Algorithms can pore over astrophysical data to identify underlying equations. Now, physicists are trying to figure out how to imbue these “machine theorists” with the ability to find deeper laws of nature
21 November 2022
SPEAKING at the University of Cambridge in 1980, Stephen Hawking considered the possibility of a theory of everything that would unite general relativity and quantum mechanics – our two leading descriptions of reality – into one neat, all-encompassing equation. We would need some help, he reckoned, from computers. Then he made a provocative prediction about these machines’ growing abilities. “The end might not be in sight for theoretical physics,” said Hawking. “But it might be in sight for theoretical physicists.”

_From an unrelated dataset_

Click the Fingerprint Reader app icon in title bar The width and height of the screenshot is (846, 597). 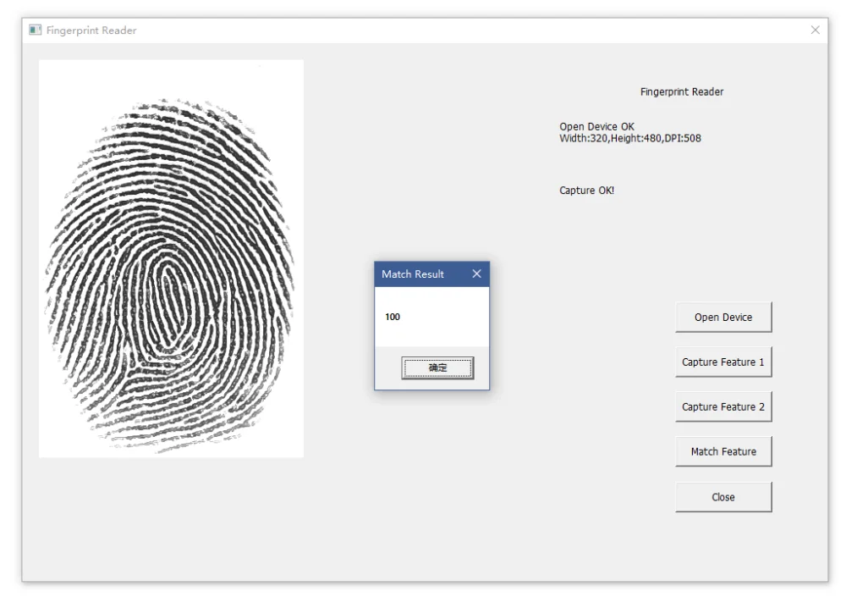coord(36,30)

Artificial intelligence has achieved much since then, yet physicists have been slow to use it to search for new and deeper laws of nature. It isn’t that they fear for their jobs. Indeed, Hawking may have had his tongue firmly in his cheek. Rather, it is that the deep-learning algorithms behind AIs spit out answers that amount to a “what” rather than a “why”, which makes them about as useful for a theorist as saying the answer to the question of life, the universe and everything is 42.

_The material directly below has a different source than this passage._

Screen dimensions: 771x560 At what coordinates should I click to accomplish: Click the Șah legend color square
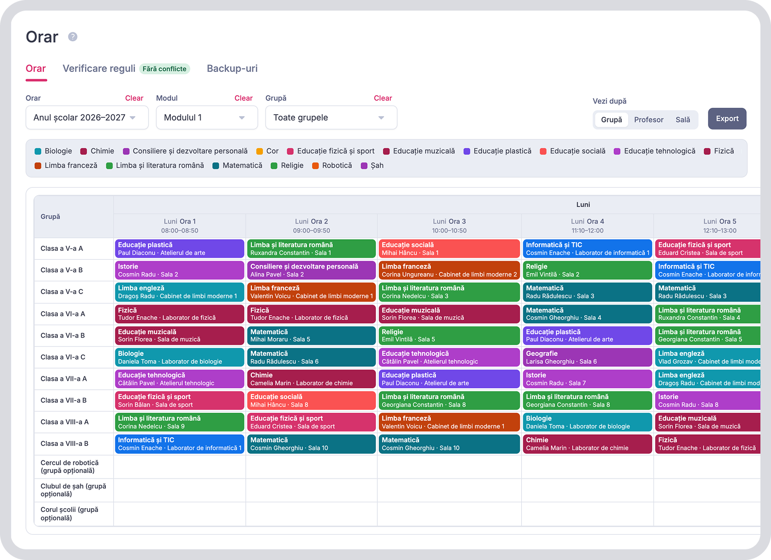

Except that now we have found a way to make deep-learning algorithms speak physicists’ language. We can leverage AI’s ability to scour vast data sets in search of hidden patterns and extract meaningful results – namely, equations. “We’re moving into the discovery phase,” says Steve Brunton at the University of Washington in Seattle.
Which isn’t to say Hawking was right. Far from facing extinction, theoretical physicists might have found the ultimate collaborators. Their challenge now is to figure out which aspects of the human theorist’s playbook should be enshrined in machine counterparts so they don’t get stuck in the same ways we have.